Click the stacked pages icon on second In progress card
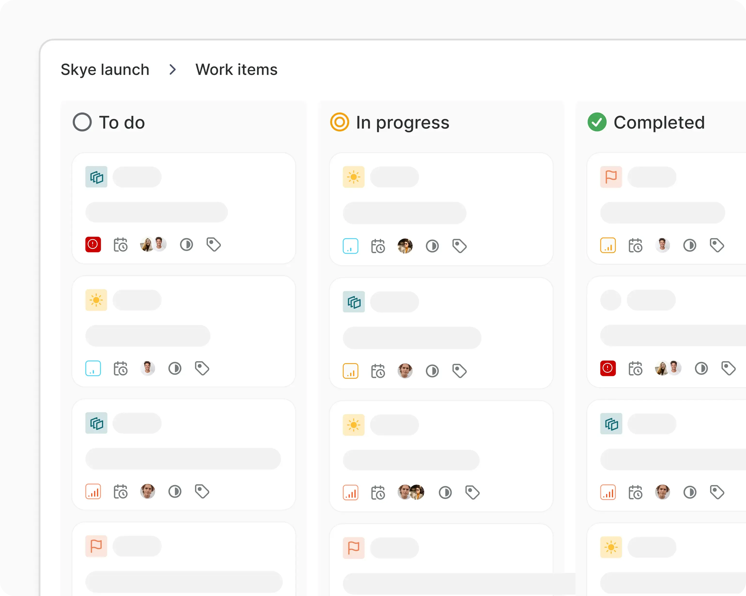 354,302
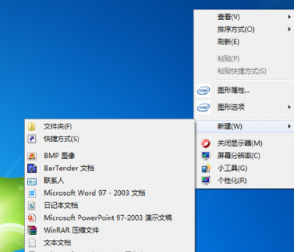Click the folder icon beside 文件夹(F)
This screenshot has width=294, height=252.
tap(32, 126)
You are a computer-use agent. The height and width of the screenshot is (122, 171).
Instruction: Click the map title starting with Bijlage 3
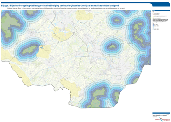pyautogui.click(x=60, y=6)

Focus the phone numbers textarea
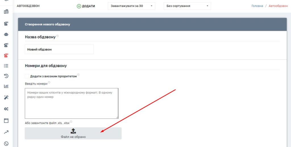click(71, 103)
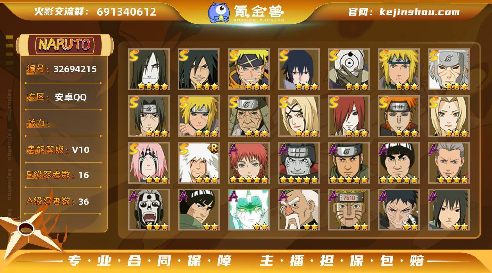Click the NARUTO scroll banner title
Image resolution: width=492 pixels, height=273 pixels.
pos(64,44)
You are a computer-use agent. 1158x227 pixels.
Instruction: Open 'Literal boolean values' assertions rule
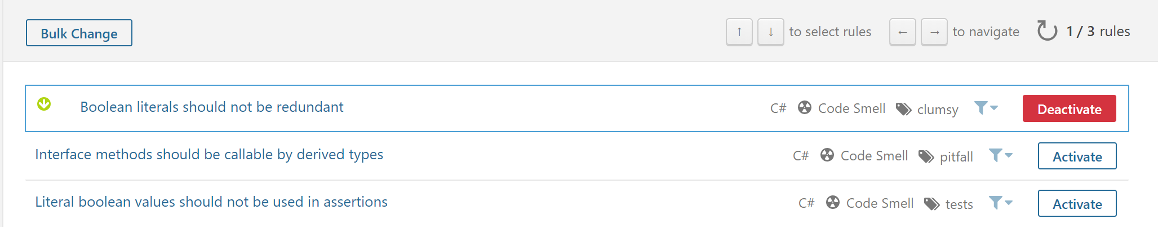point(211,202)
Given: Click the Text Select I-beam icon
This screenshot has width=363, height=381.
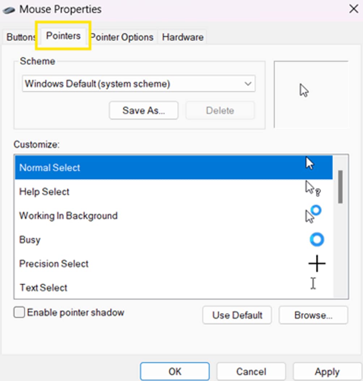Looking at the screenshot, I should (313, 283).
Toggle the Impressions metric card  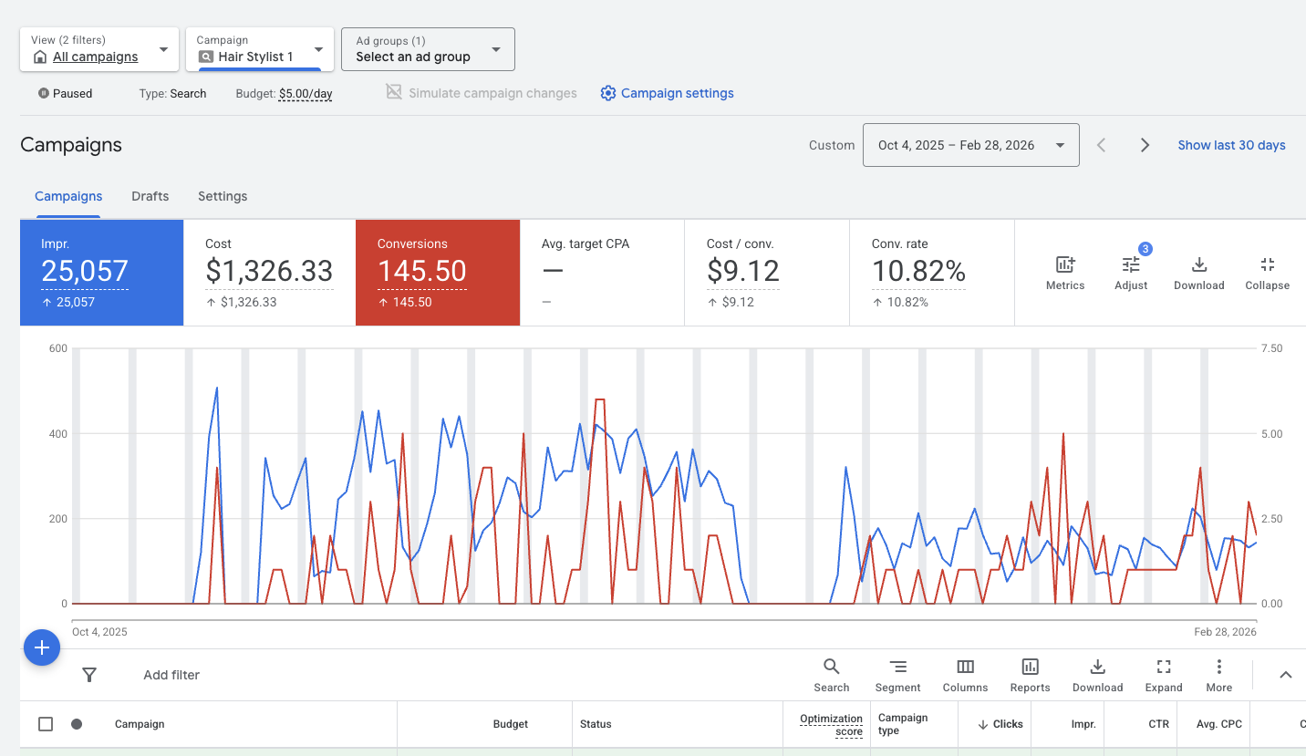(101, 272)
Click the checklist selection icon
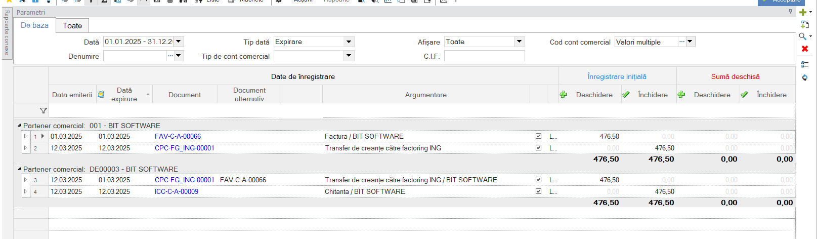Image resolution: width=817 pixels, height=239 pixels. click(x=805, y=64)
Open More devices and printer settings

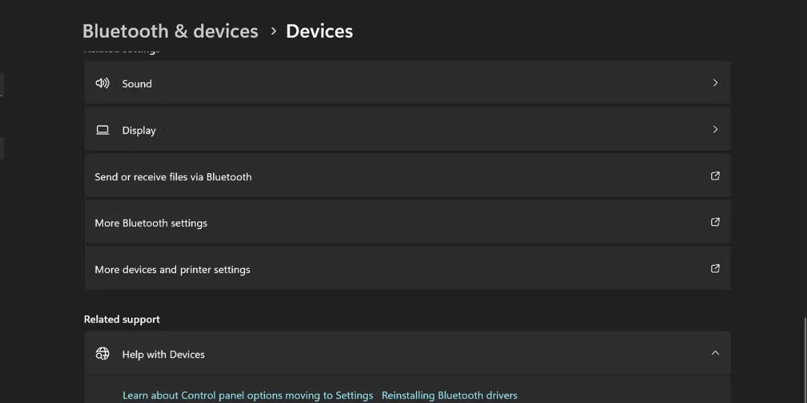pos(408,269)
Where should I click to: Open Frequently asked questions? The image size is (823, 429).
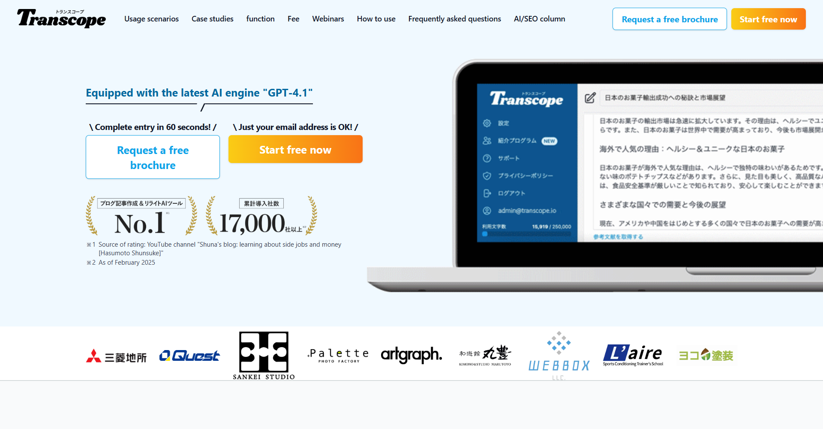pyautogui.click(x=454, y=19)
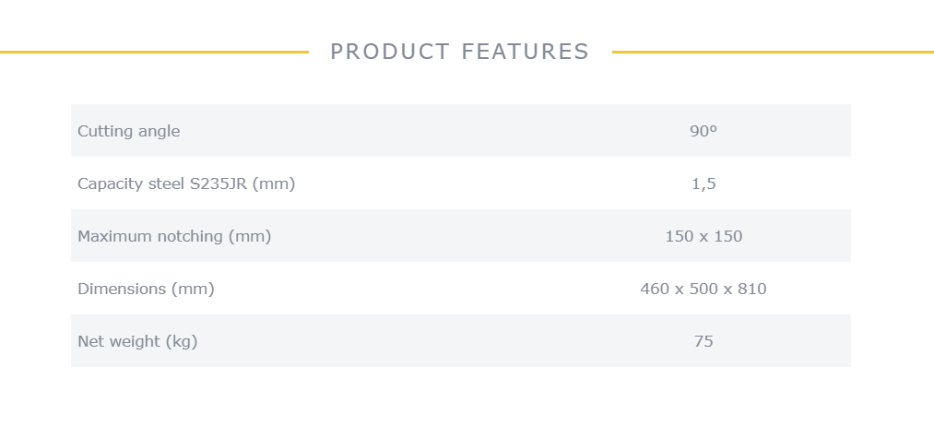Screen dimensions: 934x426
Task: Click the word FEATURES in the heading
Action: click(x=526, y=52)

* * * * *

**Goal of the exercise**
In the records above, find every line with the word "computer" and copy it.

**Expected answer**
You are a computer-use agent. The height and width of the screenshot is (122, 171).
You are a computer-use agent. 1158x227 pixels.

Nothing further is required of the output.